# `data` namespace

<b style="color:red;">THIS IS A PROOF-OF-CONCEPT</b>

The `data` namespace contains classes, functions and operators to facilitate the manipulation and analysis of columnar data.

## Classes

<div style="background-color:#ffffee;border:1px solid #ddddaa;margin:2em;padding:5px;">

### `data.Series` class

An instance of the `data.Series` class contains a labelled array.

Bracket indexing (property `iloc`) of the series gives access to the values of the array.
The **`values`** property is equivalent to `[]`.
The label, which can take any value,
can be accessed through the **`label`** property.
The keyed property **`loc`** returns the indices of the given values and allows to assign to those positions.

</div>
<div style="background-color:#ffffee;border:1px solid #ddddaa;margin:2em;padding:5px;">

### `data.Frame` class

An instance of the `data.Frame` class contains a list of `data.Series` instances.
All the series must contain values arrays of the same length.

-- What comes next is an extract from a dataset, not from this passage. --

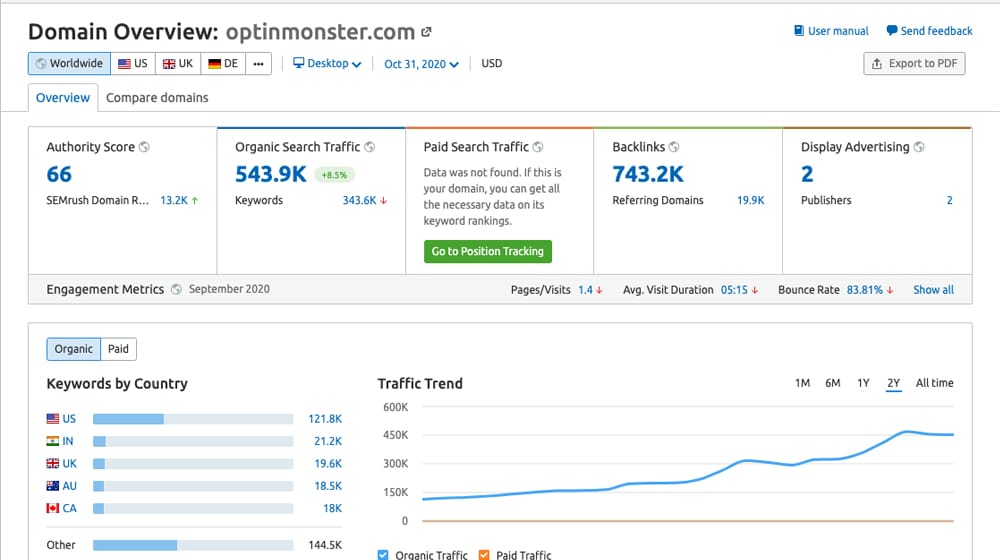Screen dimensions: 1000x560
Task: Toggle the Organic Traffic checkbox
Action: (x=384, y=555)
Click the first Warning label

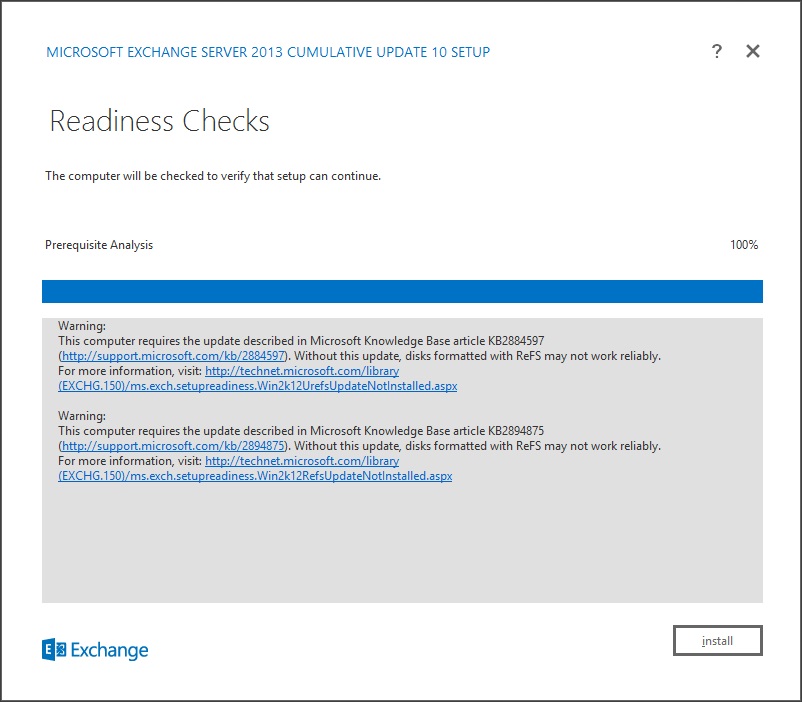82,326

The series list can be accessed by bracket indexing (property **`loc`**) of rank 1 using the labels of the series as indices.
Bracket indexing of rank 2 gives access to the values in the series.
The properties **`series`**, **`labels`** and **`values`** are equivalent to `[]`, `[].label` and `[;]`.
The keyed property **`iloc`** is analogous to `loc` but takes positions instead of values as indices.

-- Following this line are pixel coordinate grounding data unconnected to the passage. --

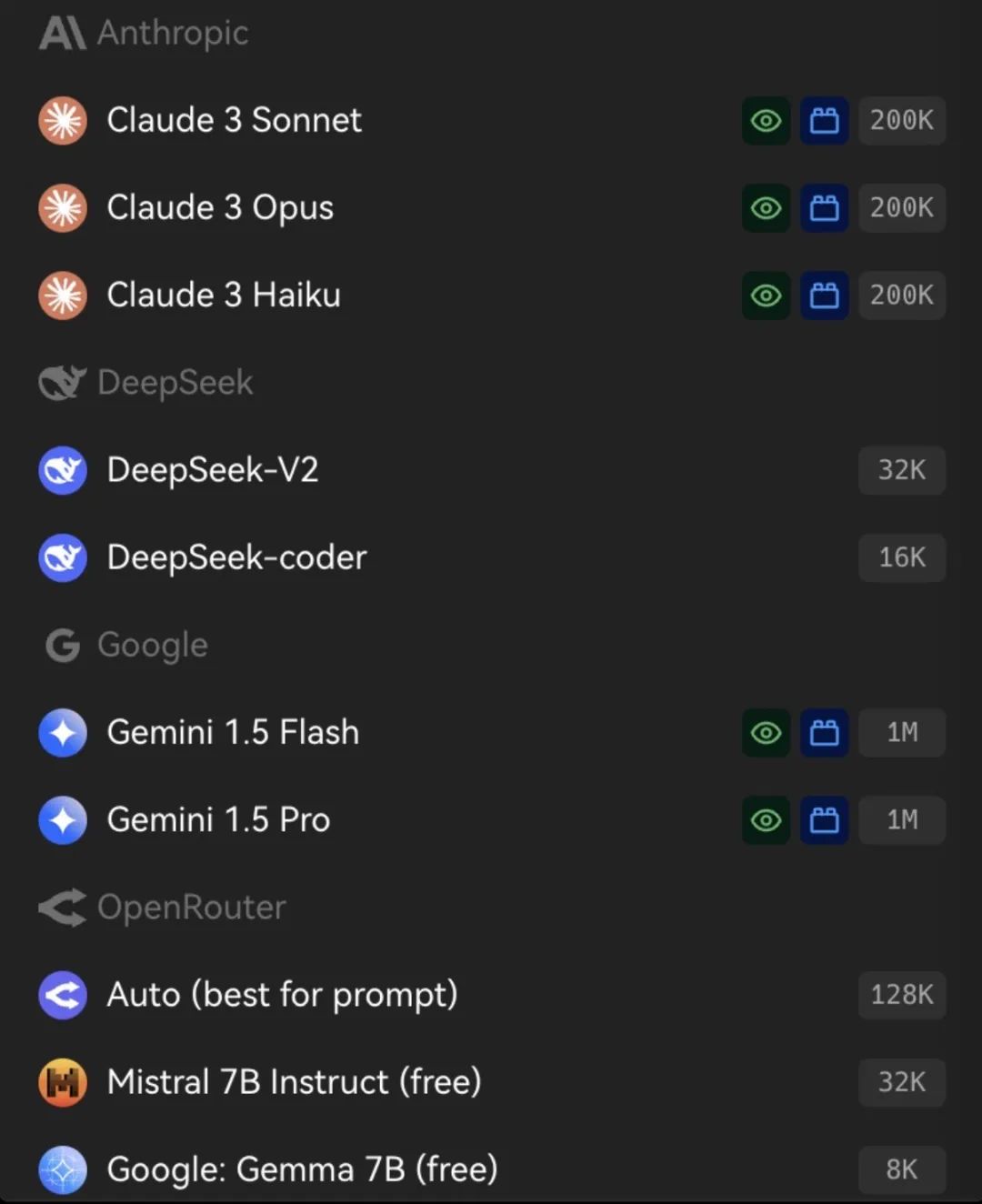Screen dimensions: 982x1204
Task: Select Auto (best for prompt) option
Action: tap(282, 995)
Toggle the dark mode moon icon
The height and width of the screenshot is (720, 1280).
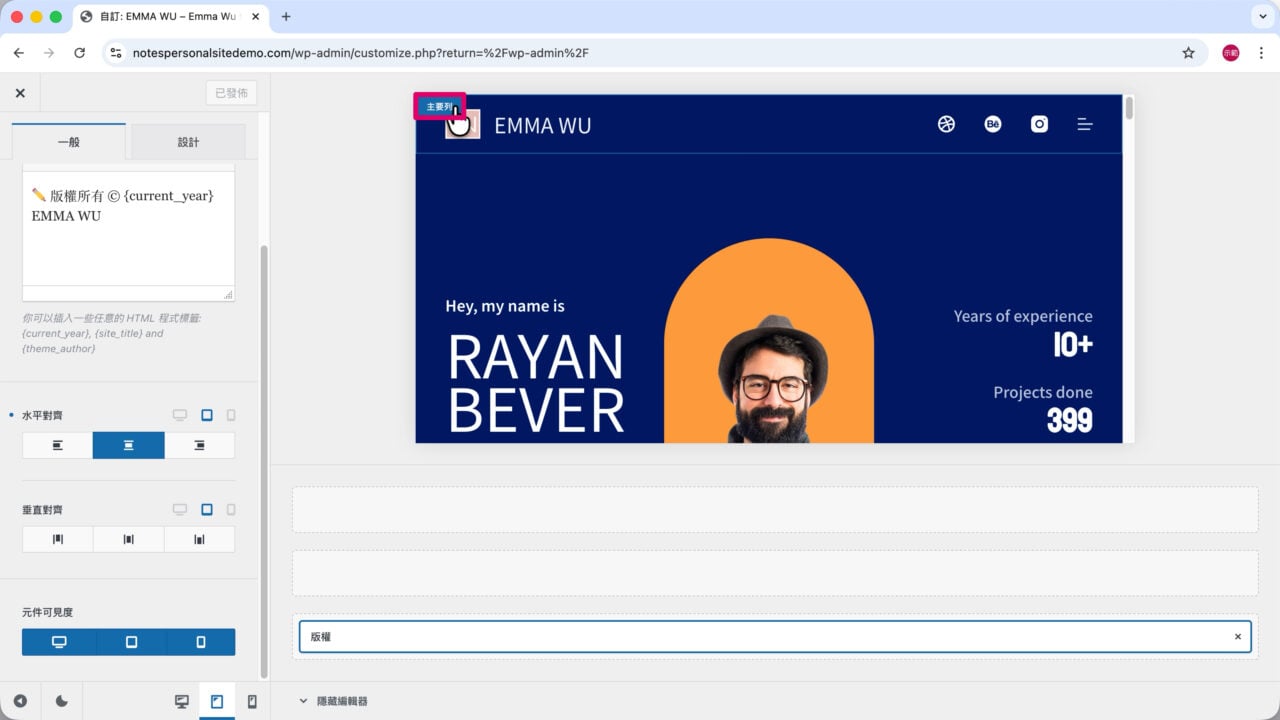61,701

The property **`index`** is a list of labels used as index. The values in those series will then be used to index the frame when using `loc` (or `Sel`, or `Loc`). The index values can be read or changed through the property **`indices`**. The property **`columns`** gives access to the labels which are not in the index.

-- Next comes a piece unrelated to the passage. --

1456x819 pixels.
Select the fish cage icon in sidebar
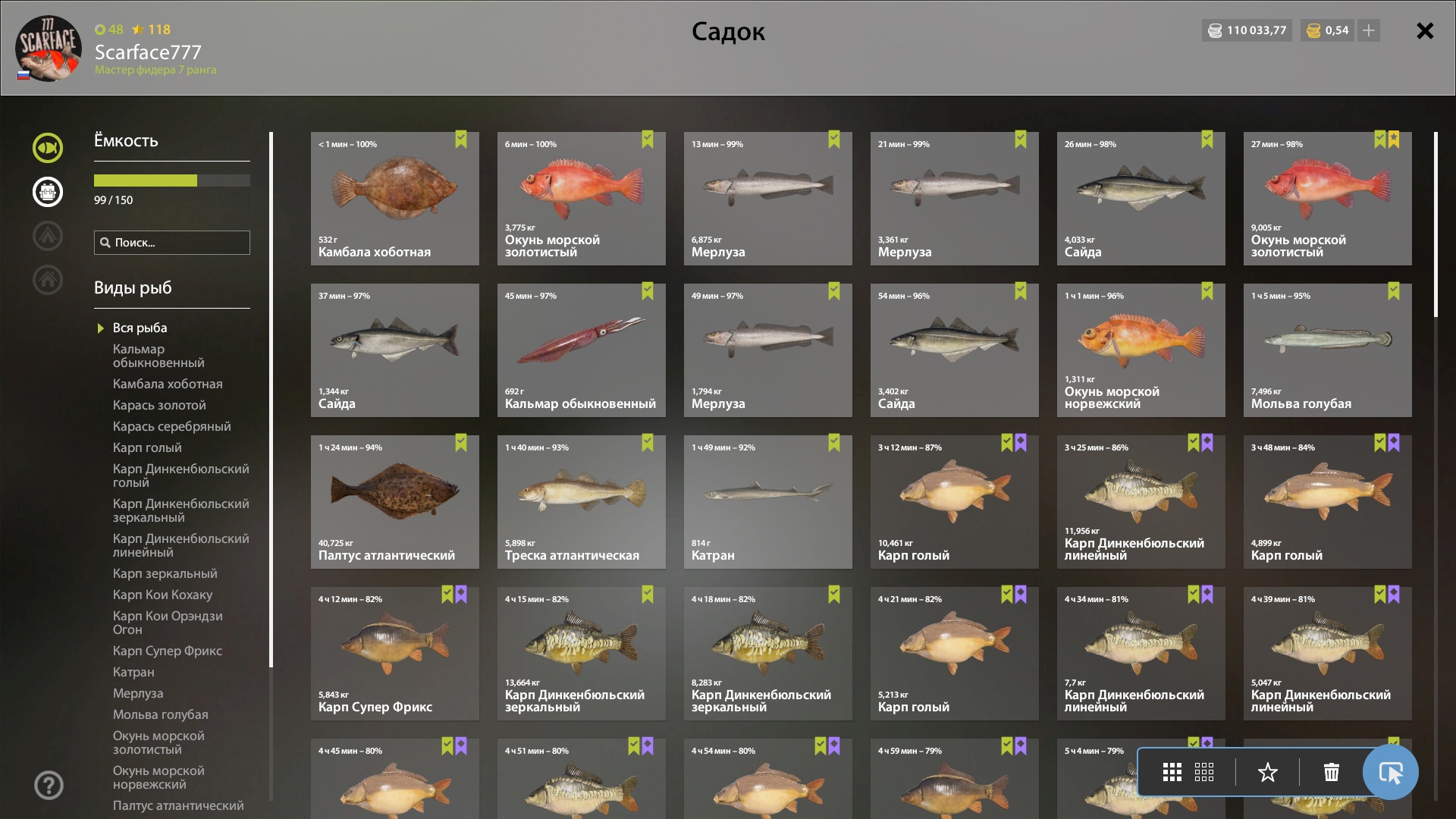point(48,192)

Frames are displayed with shades at row intervals of the size specified by the **SHADE** property
and up to a maximum number of lines specified by the **MAXLINES** property.

#### Methods

- `⍺ df.Col ⍵` returns frame with columns `df[⍵]` (or `⍵` if it is an array of frames and series) and index `df[⍺]` (default none)
- `⍺ df.Sel ⍵` returns frame with rows `⍵` using as index `⍺` (default `df.index`); if `⍵` is an array of frames and series, return selection `⍺` using as index `df.index` and index frame with it.
- `⍺ df.Loc ⍵` equivalent to `df.(Sel∘Col)`
    
</div>

## Functions and operators

<div style="background-color:#eeffee;border:1px solid #aaddaa;margin:2em;padding:5px;">

### `data.series` function

This function returns an instance or a list of instances of the `data.Series` class.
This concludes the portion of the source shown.